Miss Marple first appeared in a few short stories in magazines, starting with The Tuesday Night Club in 1927. The Murder at the Vicarage is, however, her first full length novel appearance. The short stories were eventually published as a collection in 1932 as The Thirteen Problems. This year's Golden Age reading challenge is the first six Poirot books and the first six Miss Marple books, alternating detectives each month. But it is only including full novels, not the short stories collections. So, it won't include The Thirteen Problems, even though most of the short stories were published before The Murder at the Vicarage. This means that the Miss Marple we meet in this book already had established cred with readers at the time, she wasn't a complete unknown factor, and her ability to unerringly interpret people’s words and behaviours to reveal the truth wouldn’t have come as a surprise.
If it didn’t introduce us to Miss Marple, The Murder at the Vicarage did give us our first look at St Mary Mead, the quiet, peaceful English village where Miss Marple lives. While idyllic on the surface, St Mary Mead is slowly revealed to be a hotbed of criminal activity, all carefully hidden under a veneer of respectability.
Our victim is Colonel Proteroe, the unpopular local squire, magistrate and churchwarden. The local vicar has a meeting scheduled with Protheroe one evening to discuss 'defalcations' in the Church accounts. But the vicar is called away to the home of a dying parishioner. This parishioner lives some distance from the vicarage, so the Vicar is more than a little annoyed to discover that the man wasn’t dying at all, and that the call must have been a practical joke. He returns to the vicarage rather late for his meeting with Protheroe, only to find Protheroe’s dead body in his study, shot through the head.
The vicar does come under some suspicion. After all, a few days earlier he had loudly announced “that anyone who murdered Colonel Protheroe would be doing the world at larger a service.” Apart from the Vicar, loads of suspects appear, including Protheroe’s wife, Anne, Protheroe’s daughter, Lettice, a local artist, a mysterious woman who has recently arrived at the village, an archaeologist, and a poacher. Protheroe, as the Vicar had already suggested, was widely disliked and many people had a reason for wanting him dead.

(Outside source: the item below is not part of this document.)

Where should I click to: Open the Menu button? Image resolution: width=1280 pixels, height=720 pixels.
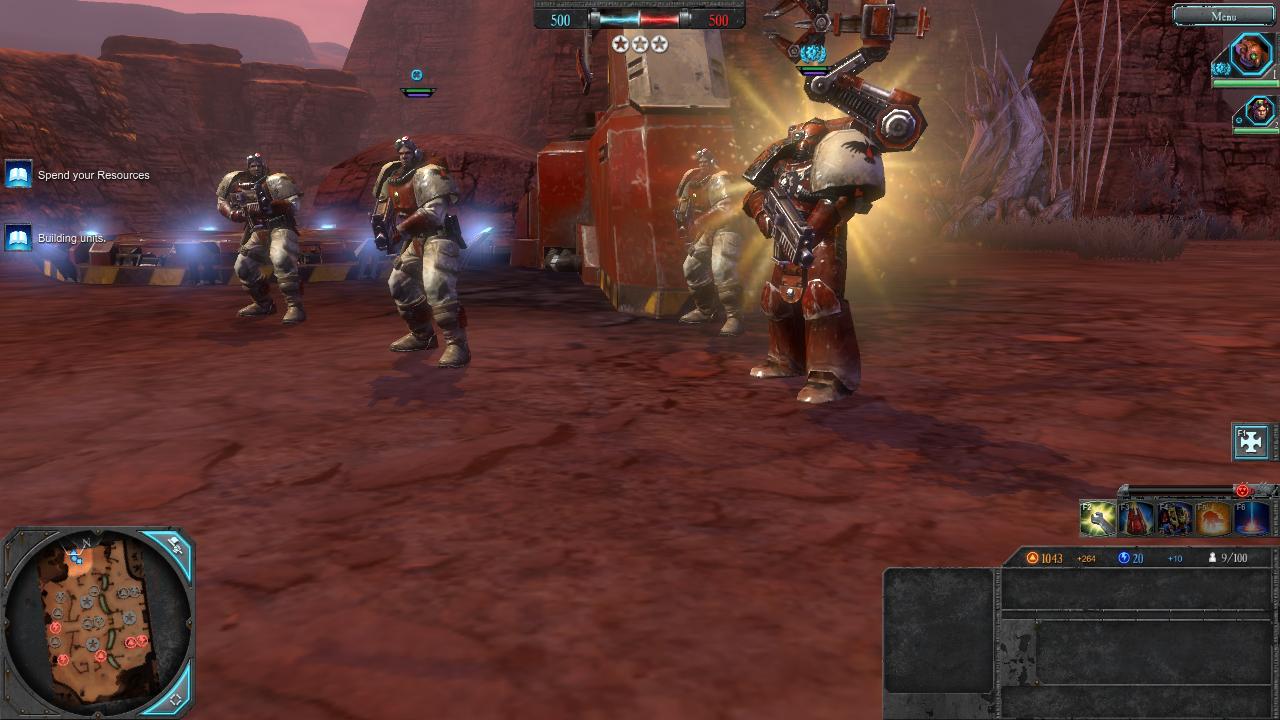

Inspector Slack and Colonel Melrose (the Chief Constable) officially investigate the murder, but the police are ultimately forced to acknowledge Miss Marple’s superiority when she, rather than they, unearths the truth.
That is not to say that Miss Marple is the major character in the book. Unlike Poirot, who is generally a major character in his stories, Miss Marple seems a minor character in many of hers. In some, such as The Moving Finger, the narrator doesn’t even realise that she is the ‘expert’ who has been brought in until near the end. In this book, Miss Marple lives next door to the vicarage, so she is a vital witness, but she is not seen as overly important by Slack and Melrose at first. The vicar is our narrator, and we follow him as he talks to many people. Miss Marple is just one of many at first. The vicar carries the story. He is the one who connects all the characters and brings back information for Miss Marple to process. The vicar knows everyone. He is highly regarded and people naturally confide in him, even the police. But Miss Marple is the one who knows a lot about life just from her long experience of observing people, so it is her brain that pulls together all the disparate pieces of evidence collected by the vicar.
There is a major plot point in this story that is basically the same as that used in The Mysterious Affair at Styles. With nine years and eight other books between them, readers at the time of publication may not have noticed the similarities, but I read one straight after the other, and the similarity was immediately apparent. There’s a variation on it of course, but not enough to hide that they use the same twist. This didn’t matter to me, as it was a reread for me anyway, and I knew going in who had done it. But I hadn’t previously noticed the reuse of the twist.
Despite knowing whodunnit and what the twist is, I still enjoyed this book. To me this book beautifully evokes life in the mid-1920s in an English village. It’s summertime, there are tennis parties and afternoon tea at the vicarage, punctuated with witty comments from the Vicar’s irreverent wife, Griselda. The story is fun and moves along quickly. All the minor red herrings are cleared up by the end and life in St Mary Mead has been restored to its normal, predictable patterns.